# How many wrong predictions on my submission?

This is a way to find out **how many of my submitted predictions are wrong** using the evaluation obtained with a submission.  
I'm quite new in the use of machine learning techniques, so probably there was already a function in every ML library to do this, but I wasn't able to find it in sklearn.

## Log Loss
Submissions for the Spooky Author Identification Challange are evaluated using multi-class lagaritmic loss which has the following formula:

$$log loss = -\frac{1}{N}\sum_{i=1}^N\sum_{j=1}^My_{ij}\log(p_{ij}),$$

$$y_{ij} = 1\ if\ observation\ i\ belongs\ to\ class\ j\ and\ 0\ otherwise$$
$$p_{ij} = my\ predicted\ probability\ that\ observation\ i\ belongs\ to\ class\ j$$
$$M = number\ of\ classes$$
$$N = number\ of\ observations$$


Moreover, to avoid undetermined values, all predicted probabilities are clipped to a maximum of 1-epsilon and a minimum of epsilon, with epsilon=1e-15.  

## The Idea
We can make an "extremization" process over our predictions setting our probabilities directly to the maximum and minimum clipping values.  
Example: [0.99199, 0.00811, 0.0000] -> [1-epsilon, epsilon, epsilon] with epsilon = 1e-15  
  
Submitting predictions in this form will give us the best possible result if all our predictions are right but will also penalize us a lot for each single wrong prediction.
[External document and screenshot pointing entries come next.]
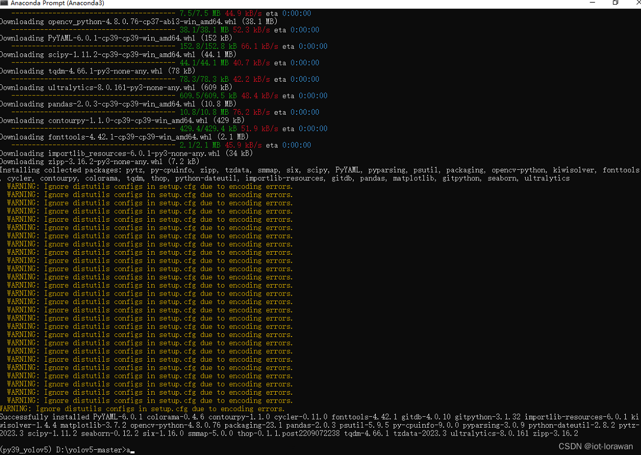Maximize the Anaconda Prompt window
The image size is (641, 455).
point(616,3)
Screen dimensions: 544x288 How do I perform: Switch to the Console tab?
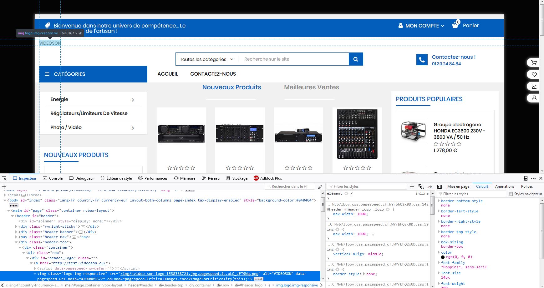pyautogui.click(x=53, y=178)
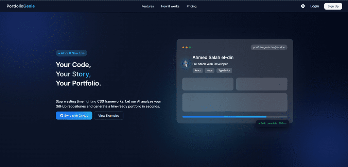Go to How it works section
Screen dimensions: 348x167
[170, 6]
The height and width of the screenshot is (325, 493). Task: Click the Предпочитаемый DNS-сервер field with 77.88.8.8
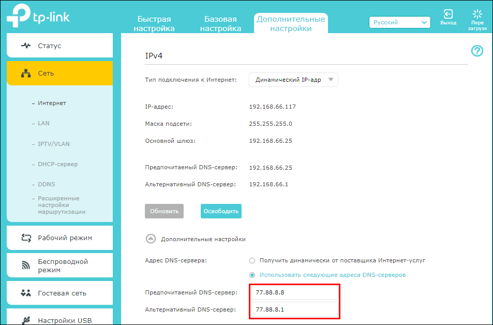[294, 292]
As an example, a submission that scores 0.44097 will score 3.93369 if "extremized" and resubmitted.  

The useful thing of this process is that when submitting these extreme predictions we know exactly how much a wrong prediction contributes to our score, so we can easily find the number of wrong predictions.
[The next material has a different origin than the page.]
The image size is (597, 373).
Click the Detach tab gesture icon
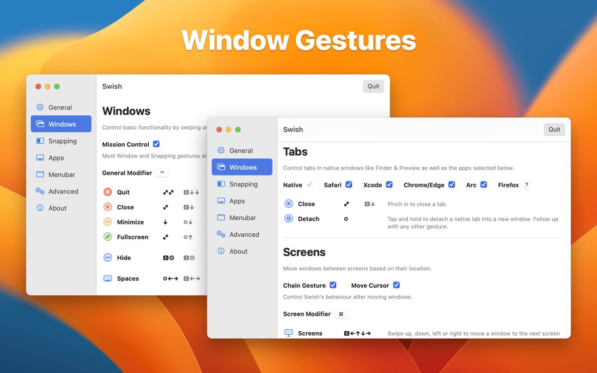coord(289,219)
## Calculating the number of wrong predictions

In logistic loss both our right predictions and wrong predictions contribute to the loss score in reason of their distance from the real thing. (i.e. we also get penalized if we make a right prediction with 0.9 probability instead of 1).  
  
When submitting extremized predictions we have fixed contributions from right and wrong assignments as follows:  
  
$$log1 = log(1 - 1e-15)\ for\ right\ predictions$$  
  
$$log2 = log(1e-15)\ for\ right\ predictions$$  
  
Having determined these quantities we can now express our logloss score as follows:  

$$ logloss= -\frac{1}{N}[(N-w)log1 + wlog2] $$
  
and so we have
  
$$w = N  \frac{log1-logloss}{log2-log1} $$

where w is the number of wrong predictions.

## Let's put it in code!

In [None]:
import pandas as pd
import numpy as np

### First thing, we need to "extremize" our predictions as described above.

In [None]:
def boolToExtreme(b):
    """Service function for predToExtremeValues"""
    if b:
        return np.float128(1 - np.float128(1e-15))
    return np.float128(1e-15)

def predToExtremeValues(predictions):
    """Get the predictions in the form required for submission
    as a pandas DataFrame and edit the probability to be exactly
    the extreme values 10^15 and 1-10^15"""
    
    predictions = predictions.apply(lambda el: [p==el.max() for p in el], axis=1)
    predictions = predictions.applymap(boolToExtreme)
    return predictions

### Then we build our calculating function

In [None]:
def howManyWrong(logloss, N):
    """Returns the estimate number of wrong predictions based on the
    Spooky Author Challenge evaluations system. logloss is the score,
    N is the number of observations"""
    
    log1 = np.float128(np.log(np.float128(1 - 1e-15)))
    log2 = np.float128(np.log(np.float128(1e-15)))
    
    w = N * ((log1 - logloss) / (log2 - log1))
    return w


## How to use it
So here is the scenario I have in mind:  
suppose we have a prediction csv files as required by the challange and you want to know how many wrong predictions there were. Following these steps you can find out:

1. Load your predictions as a pandas dataframe;
2. "Extremize" them using ext_pred = predToExtremeValues(your_predictions)
3. Feed your "extremized" predictions to kaggle and get your "extremized" evaluation
4. call howManyWrong(logloss, n_of_observations) to get the number of wrong predictions

### Test
The following code is a test using the training data so that we know the true labels for our predictions

In [None]:
# For test purposes let's use sklearn's log_loss evaluator
from sklearn.metrics import log_loss

dataset = pd.read_csv('../input/train.csv')

def yToInt(author):
    if author == "EAP":
        return 0
    elif author == "HPL":
        return 1
    else:
        return 2

# True labels from the training set
y_true = [yToInt(a) for a in dataset.author]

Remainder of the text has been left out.